Тут я уже не Бориса Гройса пересказываю, а Александра Эткинда. В чем их перекличка? В ощущении "общего сюжета", в котором взаимонеобходимыми действующими лицами являемся "мы и немцы", и - шире - все втянутые в этот исторический процесс народы. "Сверхчеловек" Ницше и "черт" Достоевского родственники. Да, большевистская Россия - "кулак", обрушившийся на "культурную Европу", но и из Европы обрушиваются сюда кулаки не меньшие. Как сказал Максимилиан Волошин: "кулак - где у того дыра". Европейский рационализм интуитивно ищет выхода за пределы своей универсальной самодостаточности, он чреват чем-то "другим".
Является же это другое, как правило, в диком и несообразном виде.
Является к добропорядочному доктору Фрейду некий "большевик", агитирующий доктора за коммунизм.
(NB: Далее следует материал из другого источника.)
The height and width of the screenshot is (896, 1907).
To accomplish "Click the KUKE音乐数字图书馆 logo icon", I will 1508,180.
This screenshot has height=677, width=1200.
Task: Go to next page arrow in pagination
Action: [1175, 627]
Кто этот посетитель, доктор не расшифровывает. И, видно, не удивляется (не случайно же именно в Советской России объявились самые неистовые последователи Фрейда... да тот же Троцкий)... Но имени своего гостя Фрейд, как я уже сказал, не раскрывает. "Один большевик",- рассказывает доктор в своей непередаваемой манере,наполовину обратил его, Фрейда, в коммунизм. Как же? "Коммунисты верят, что после их победы будет несколько лет страданий и хаоса, которые потом сменятся всеобщим процветанием". Доктор заявляет, что верит в первую половину.